(SOURCE DATA Opens)
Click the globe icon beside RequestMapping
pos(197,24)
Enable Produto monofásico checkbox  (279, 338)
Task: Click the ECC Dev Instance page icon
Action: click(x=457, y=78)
(SOURCE DATA Closes)
### EXERCISE INSTRUCTIONS
Please give back all of the data exactly as it appears.

### ANSWER SPACE
Click the globe icon beside RequestMapping
pos(197,24)
Enable Produto monofásico checkbox  (279, 338)
Task: Click the ECC Dev Instance page icon
Action: click(x=457, y=78)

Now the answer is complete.